Stop Being Treated as a Doormat


doormatAre you a DOORMAT? Let’s hope not! I’ll admit, I used to have doormat-like tendencies before I started my healing and recovery journey. Today, I can say, I am learning how NOT to be a doormat in every area of my life.

A doormat is a tool; a rug that we use on the front door of our homes to keep dirty shoes from traipsing mud onto our floors. We don’t think about the doormat, we just walk on it, leaving our dirt all over it.

People are also called doormats. These are the folks that everyone takes advantage of. They can’t say no, and they do everything asked of them. It’s obvious to people who are not doormats that people who are doormats think they’re worthless.

Hungry for Love 

hungry_for_love_by_soniaallaham-d4ll539It is no fun to be so hungry for love that we are tempted to lower our standards so much and tolerate a very negative or emotionally unhealthy person. When you’re a doormat, that behavior actually competes with the wisdom of your higher self. I had a client who was a people-pleaser and giver to the point of being a royal doormat. She would frequently call up her friends (many rather self-absorbed) to make sure they were emotionally okay and that they weren’t mad at her. For some reason she chose to read anyone’s moodiness as a belief that they were mad at her. I worked with her to recognize her impulsive need to feel okay by over-giving to everyone else and neglecting her own needs.

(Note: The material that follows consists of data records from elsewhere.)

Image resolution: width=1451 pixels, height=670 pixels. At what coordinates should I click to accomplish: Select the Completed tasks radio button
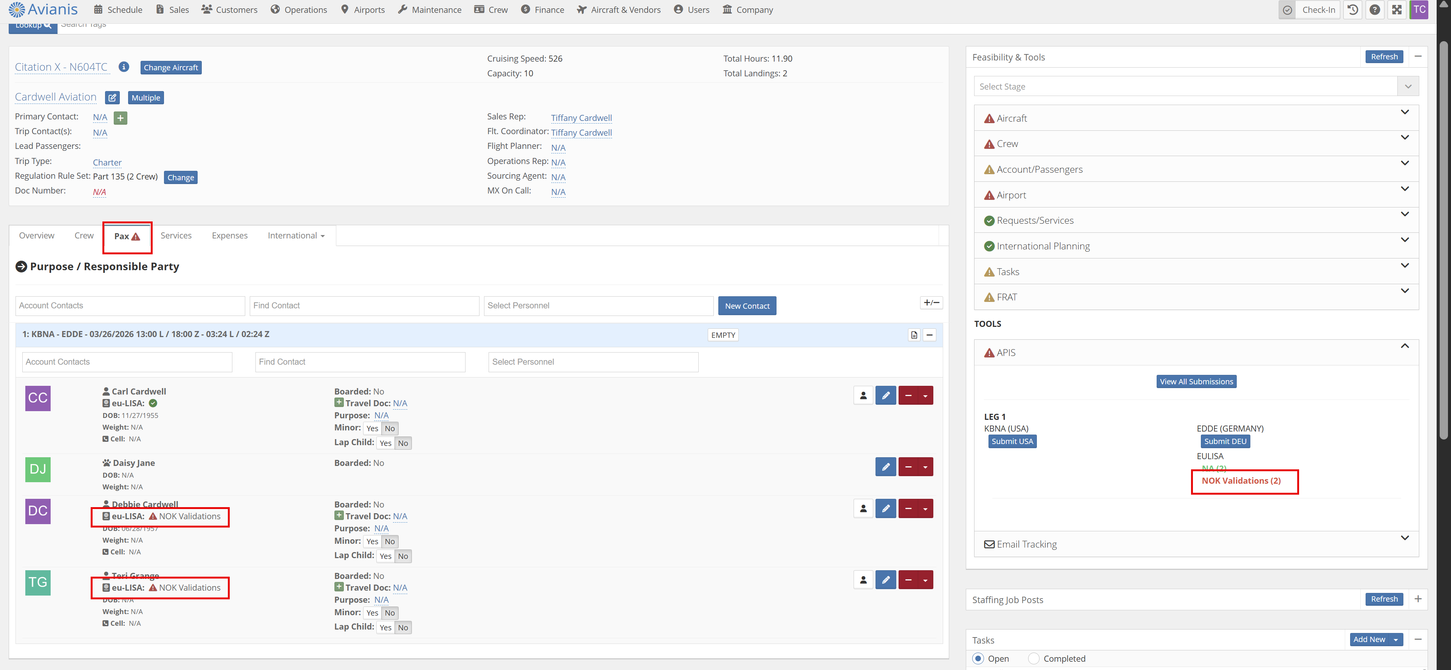[x=1033, y=658]
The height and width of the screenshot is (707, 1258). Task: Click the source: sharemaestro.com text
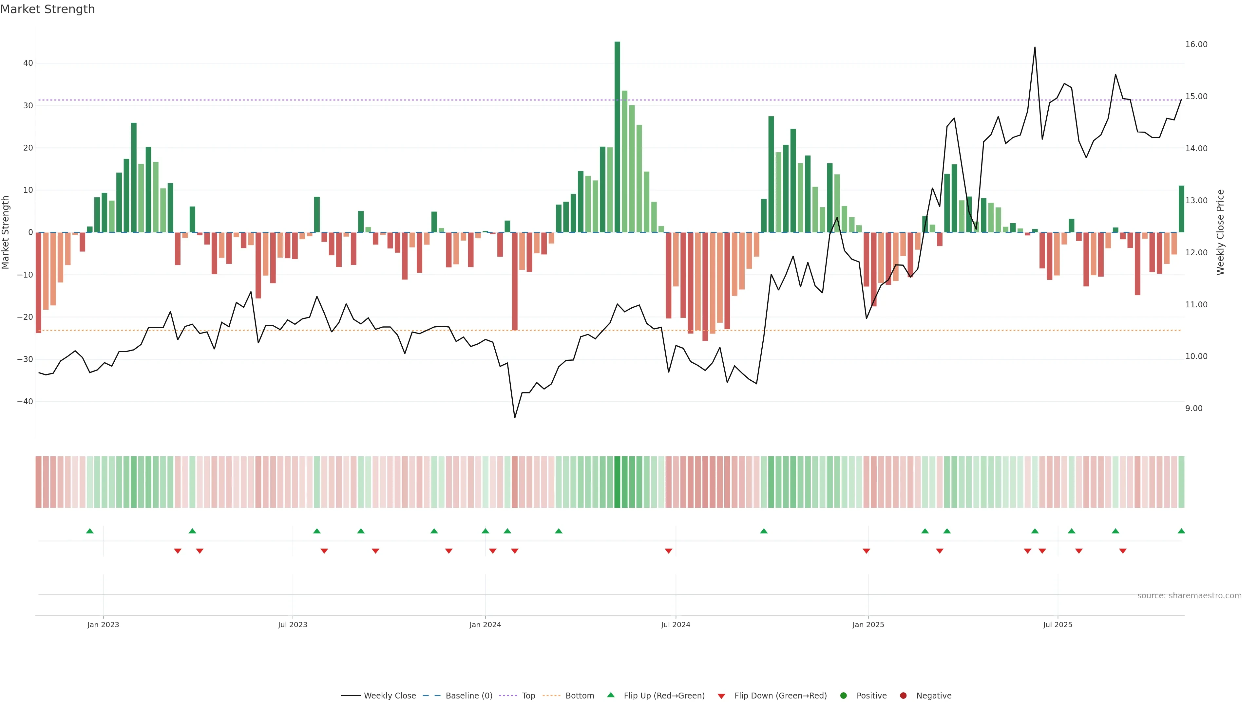1189,595
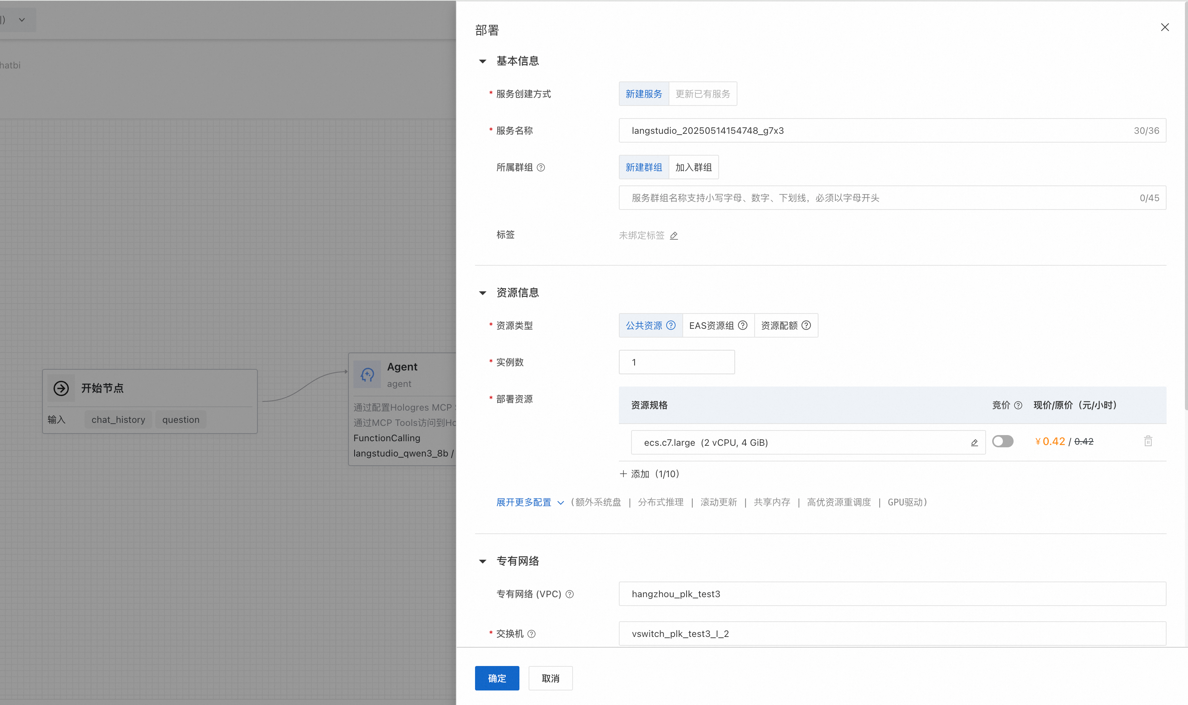Screen dimensions: 1188x705
Task: Delete the ecs.c7.large resource row
Action: point(1148,441)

So what happened to make her want to change? She got hurt. She got rejected. She got the message big time that she wasn’t important to her friends and the only time they had connection was when she was there for them, and not the other way around. She woke up one morning and heard a thought in her head: “I deserve better.”

Your Deserve Better

9c204340be683541849a7af6437f5456After acknowledging that she deserved better, she didn’t turn into an entitled princess. She came to realize her doormat impulses and found that the reason she was trying to make sure everyone was pleased and not mad at her was because that is how she was creating her sense of safety. It turned out that one of her parents exhibited a lot of rage and of course, it scared her, so my client developed the impulse to make sure everyone around her was happy because she needed to feel safe.

The next step to healing was to learn how to create safety in a different way. I worked with my client to connect with her higher self and learn the wisdom of how to feel safe, yet not be a doormat.

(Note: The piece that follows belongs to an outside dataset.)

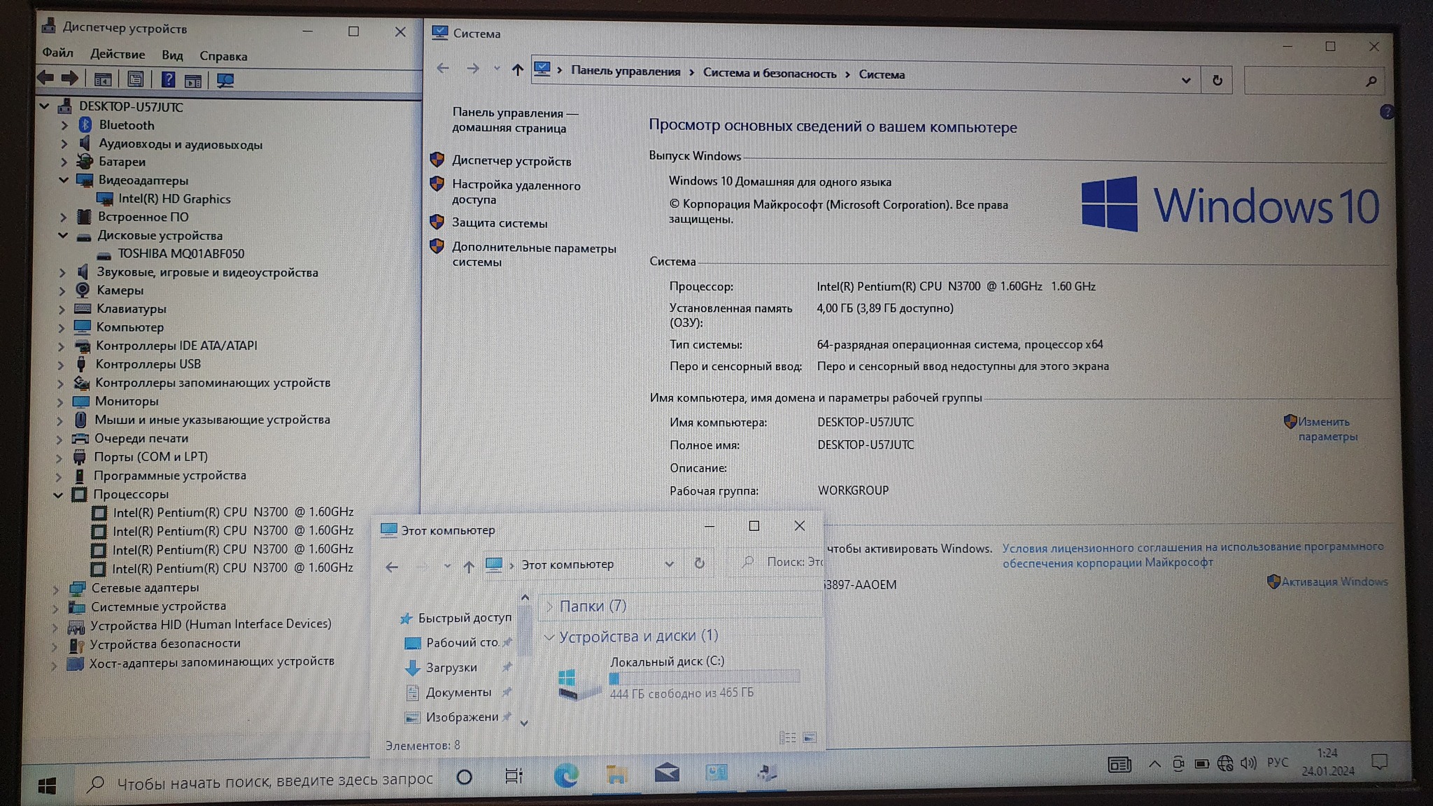Click the refresh button in System address bar

(x=1217, y=80)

For instance, my client finally said no to helping a friend of hers move for a second time away from her cheating boyfriend after helping her the first time. The friend was so upset and at first my client felt guilty about saying no, but eventually she realized it was the right thing to do. When your responses come from your higher-self impulse rather than fear and insecurity, unique things can happen.


  1. The narrative about transitioning from a doormat to a more self-respecting individual is inspiring. The article effectively demonstrates the importance of recognizing one’s worth and establishing boundaries to maintain emotional well-being.

  2. The article provides a thought-provoking perspective on the concept of being a doormat. It emphasizes the importance of self-worth and the need to set boundaries, which is crucial for emotional health.

  3. This piece highlights an important issue that many people face. The distinction between being kind and being a doormat is well-illustrated, especially with the example of the client who learned to say no.

  4. I appreciate the insights provided in this article. The link between seeking safety and over-giving is particularly insightful. It’s a reminder that understanding the root causes of our behavior can be pivotal in personal growth.

  5. The transformation described in the article is quite enlightening. It’s interesting how past experiences, like a parent’s rage, can shape one’s behavior into adulthood. The idea of connecting with one’s higher self to make healthier choices is compelling.